Earlier this month, the Women’s Rights Project returned to the 4th U.S. Circuit Court of Appeals on behalf of three girls at a public charter school in Leland, North Carolina, who felt it was unfair they had to wear skirts as a condition of attendance. A decision is expected in 2022.
When the mother of a kindergartner questioned the skirt rule, the school’s founder told her it promoted chivalry and respect. The mother continued to request the rule be changed, but the school refused, leading to the courts.
In an earlier legal round on whether sex-specific school dress codes violate federal education law, Judge Barbara Milano Keenan of the 4th U.S. Circuit Court of Appeals wrote, “No this is not 1821 or 1921. It’s 2021. Women serve in combat units of our armed forces. Women walk in space … serve on our country’s Supreme Court, in Congress, and today a woman is Vice President of the United States. Yet, girls in certain public schools in North Carolina are required to wear skirts to comply with the outmoded and illogical viewpoint that courteous behavior on the part of both sexes cannot be achieved unless girls wear clothing that reinforces sex stereotypes and signals that girls are not as capable and resilient as boys.”
Mandating skirts in 2021 is clearly an anachronism, but is it damaging enough to justify a legal battle? Yes, said Mar.
School dress codes convey to our children that who they are and how they look are unacceptable, said Mar. “Our schools tell them that girls have to wear skirts to be proper, even if that means they’re cold and uncomfortable, that girls’ comfort and their ability to focus at school is less important than boys’. They’re hearing schools tell them your body is a distraction, that you must focus on hiding yourself so other students can focus on learning. These messages demean all of us and have no place in our schools,” she said.
The ACLU recently helped win modifications to the dress code in the St. Johns County School District in northeastern Florida. In May, 80 female students at Bartram Trail High School opened their yearbooks to discover their photos were digitally altered — most clumsily — to cover their collarbones and chests. This outraged female students already upset that the dress code targeted girls. About 80% of dress code infractions in the district over the past three years were issued against female students, according to the ACLU.

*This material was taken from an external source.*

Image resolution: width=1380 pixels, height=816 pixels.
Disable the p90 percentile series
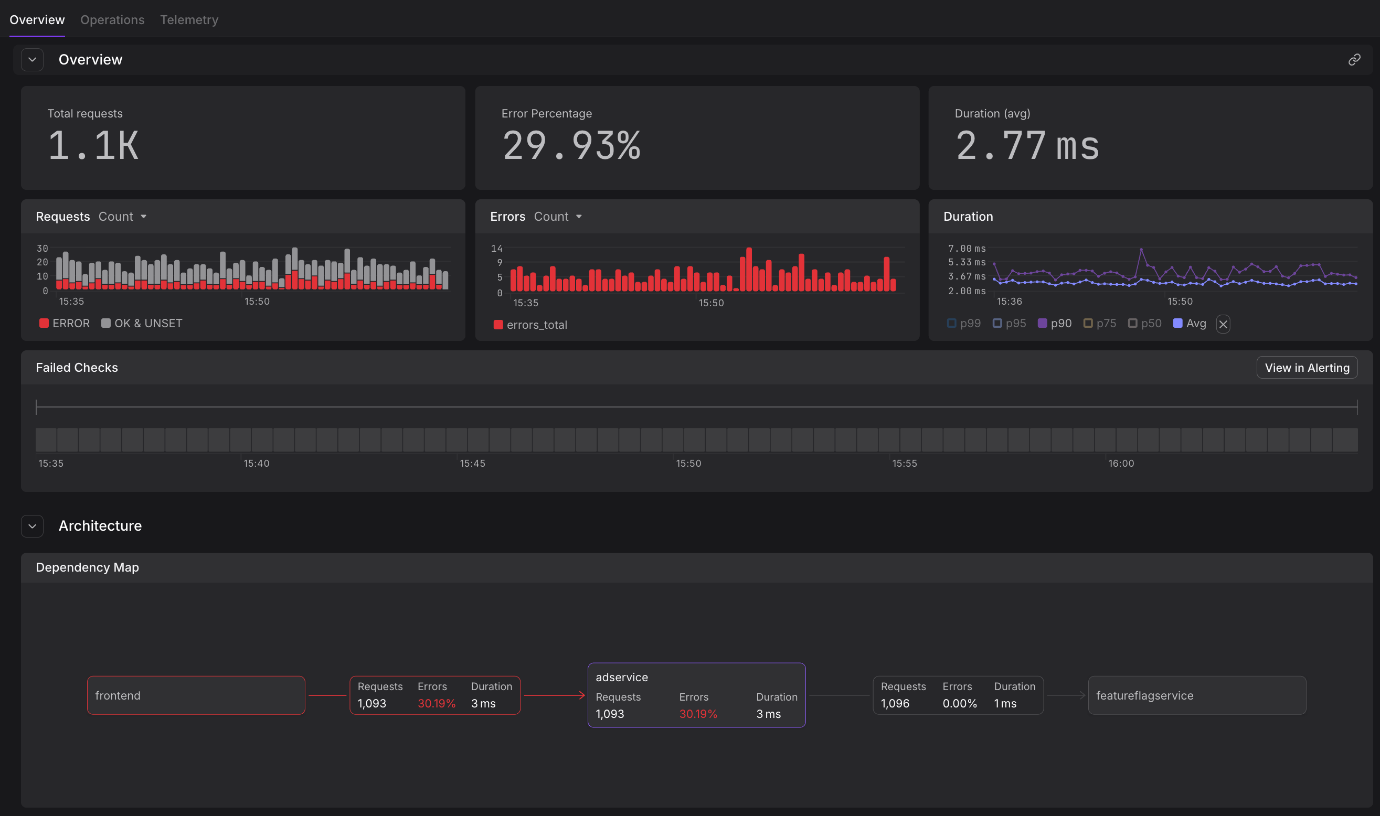pyautogui.click(x=1055, y=323)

Among the students whose yearbook photo was doctored was freshman Riley O’Keefe. “I had no idea until I opened the book and looked at my photo,” she said during a recent ACLU briefing. “I felt almost ashamed, which I shouldn’t have been feeling. That was a mistake on the school’s part.”
In July, with the support of many parents and students, the ACLU warned St. Johns that its dress code and its enforcement violated Title IX and the Constitution’s equal protection clause. The district revised its dress code in August.
“Even though we have some dress code change, this is still a huge problem, not only at my school but at schools all across the country,” said Riley. “Sexual discrimination is a huge thing, and I think we have to remember that even though we won a battle, there’s still a war, and we have to continue fighting for what’s right.”